Interviewer: No, I’m from Minneapolis, we’ve only lived here six years…
Meg Fox:
Oh…it’s a different world…it’s small enough to still contain itself and that’s lovely, it’s not in larger cities. The communities are more fractured.
Interviewer:
And it really has, what we’ve come to call a queer ethic here, you know, in Minneapolis, I would hang out with the filmmakers but we wouldn’t connect with the photographers or the other artists and here everyone does everything always with a social justice in mind it seems…
Meg Fox:
I think the women’s community here was engendered from that basis…you know…really the fifth avenue to me was the center and the core and it (sound effect) went out from there, you know the bookstore and Pat Kelley who was coming…I hope you talk to her…
Interviewer: Yeah, she’s being interviewed next door…
Meg Fox: Shit…(yells) PAT…uhm….
Interviewer: Where was the fifth avenue collective, like what was the address?
Meg Fox:
829 Fifth avenue and uh…it was this great old…what do they call it?...Craftsman house and they’d sit around in the morning…and I’m twenty and I’m just like coming out of some really bad shit…and I would just sit around at the table like, “look at them,” and they’d say this stuff and I would go, “Wow,” and they would be…they’d go, “Meg, look at this, you can do this,” and I would be like, “Oh God, I’m in love with all of you. All of you right now.” How horrible crushes…I mean you talk to them strong, dynamic dykes and you know committed to a sexuality and that was like you know, “a dick will never pass my lips again,” (sound effect) uhm…that was awesome for me. They were so validating and so powerful and I wish you could interview Sunny Schwartz uhm…but she’s not here. You know, I get back here and I’m like, “What are you doing now,” and everybody’s doing these fascinating things. So yeah. I lived in a tiny little carriage house in the back uhm…and had no money and I was hoping around and people were…you know…”here house sit here, work here, volunteer at Pat’s bookstore,” Uhm…yeah it was a nexus and they had something special, not in the whole entire universe but it was so- and that’s I think the thing is this group we are important right here, right now. And there was a sense of mission I mean, there was a sense of zeal and evangelical passion, which was lovely, I mean women were the shit, we were screwed and we have been screed and we’re still kinda screwed but it’s changing…and the amount of change is cause of those kind of things, those kind of places…
Interviewer:
In terms of reading different things with my minor in women and gender studies there was a lot of talk about how the feminist movement has left women of color in the margins from…
Meg Fox: Marginalized? Absolutely…
Interviewer: in the seventies, was Tucson any different then…?

================

• Given exercise A: Rewrite the rows below as a numbered list without blank lines, leaving out the pictures.

================

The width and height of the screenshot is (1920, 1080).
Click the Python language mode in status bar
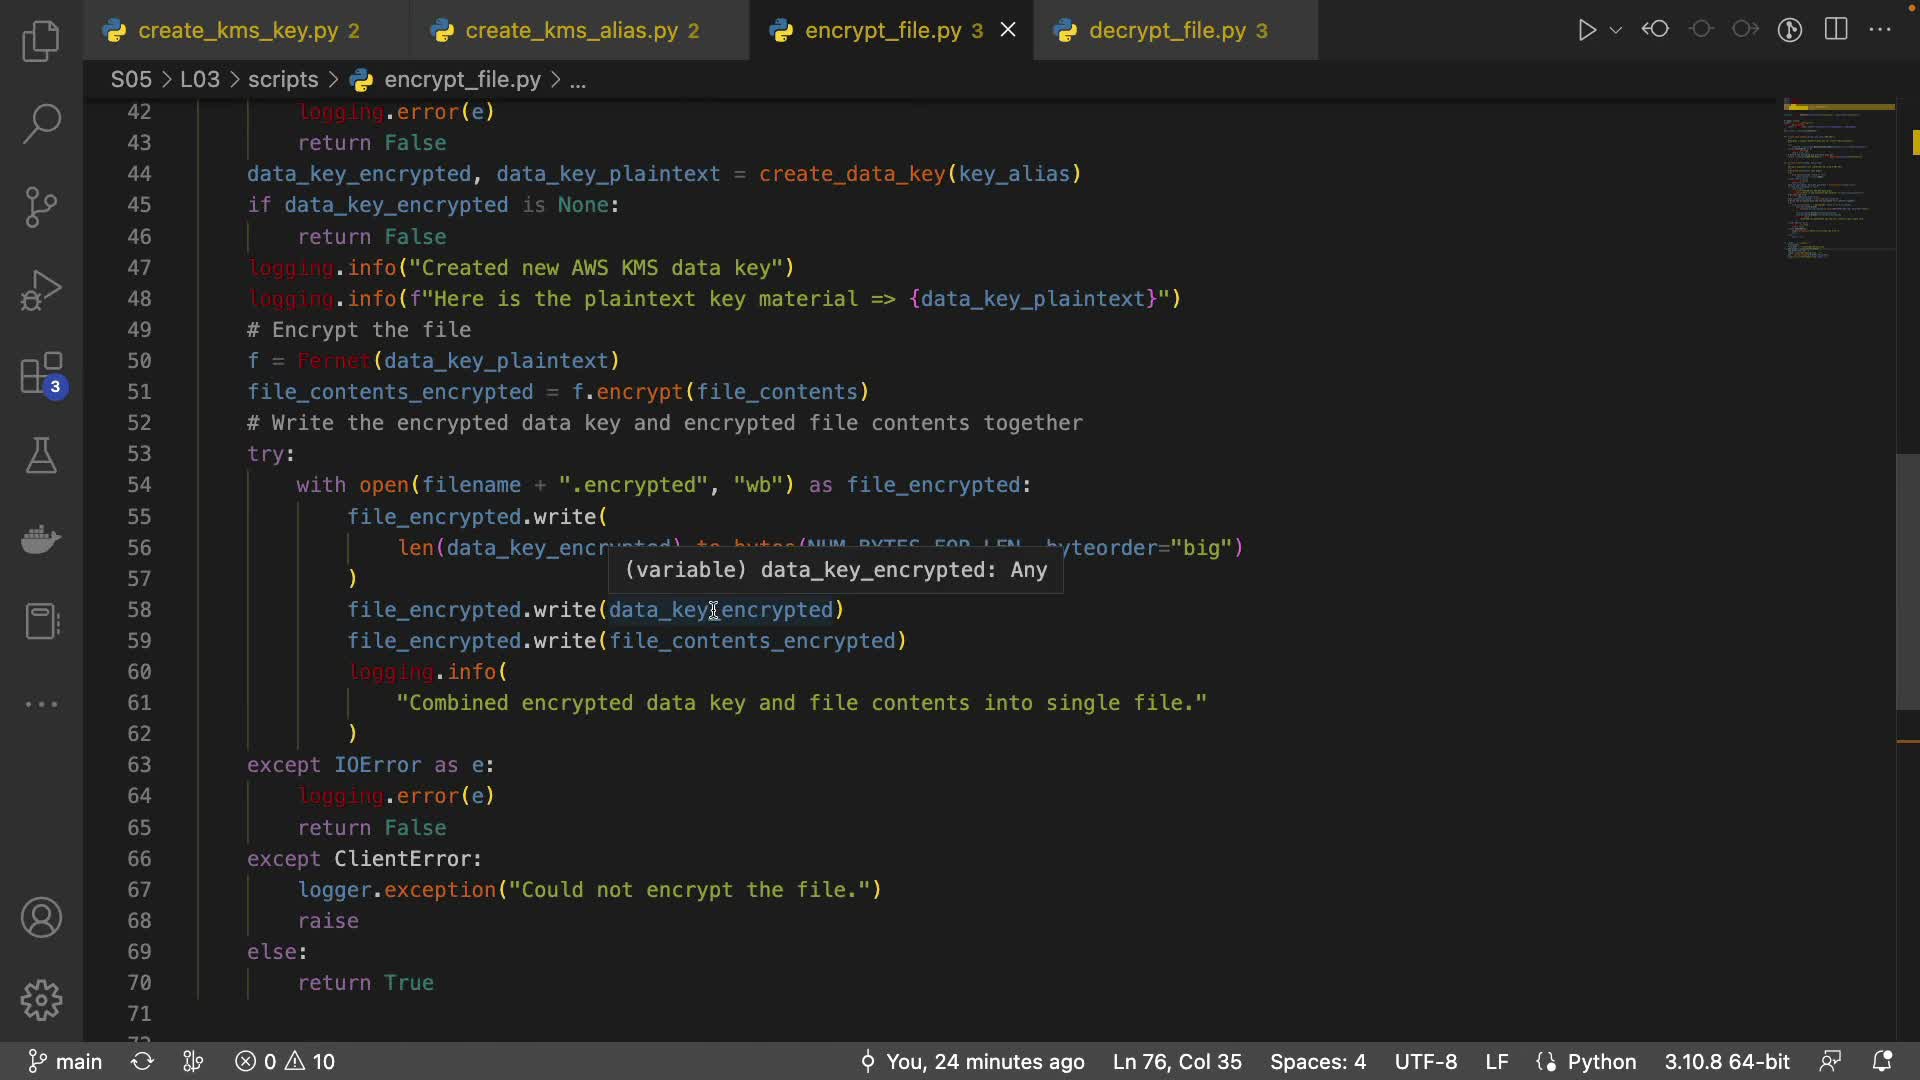(1601, 1061)
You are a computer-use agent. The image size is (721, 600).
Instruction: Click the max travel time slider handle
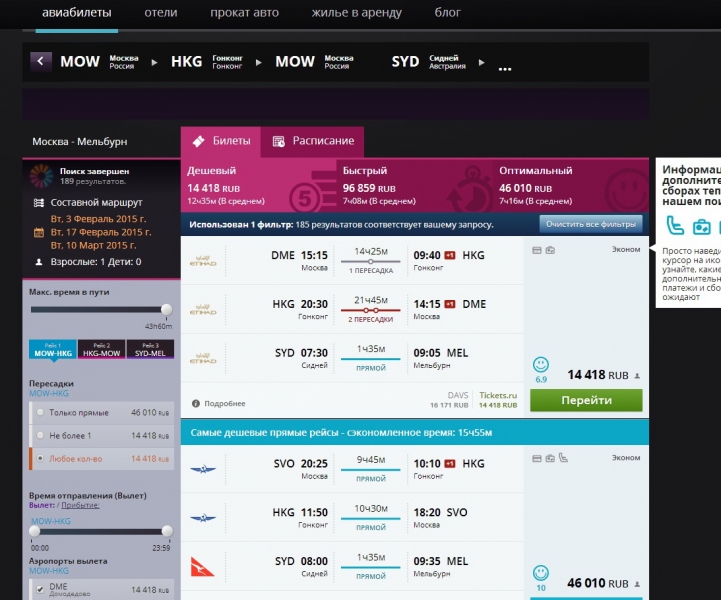166,310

================

• Given exercise B: List every person named in the interview transcript.

• Correct answer A:
1. The width and height of the screenshot is (1920, 1080).
2. Click the Python language mode in status bar
3. (1601, 1061)
4. You are a computer-use agent. The image size is (721, 600).
5. Instruction: Click the max travel time slider handle
6. 166,310

• Correct answer B:
Meg Fox
Pat Kelley
Sunny Schwartz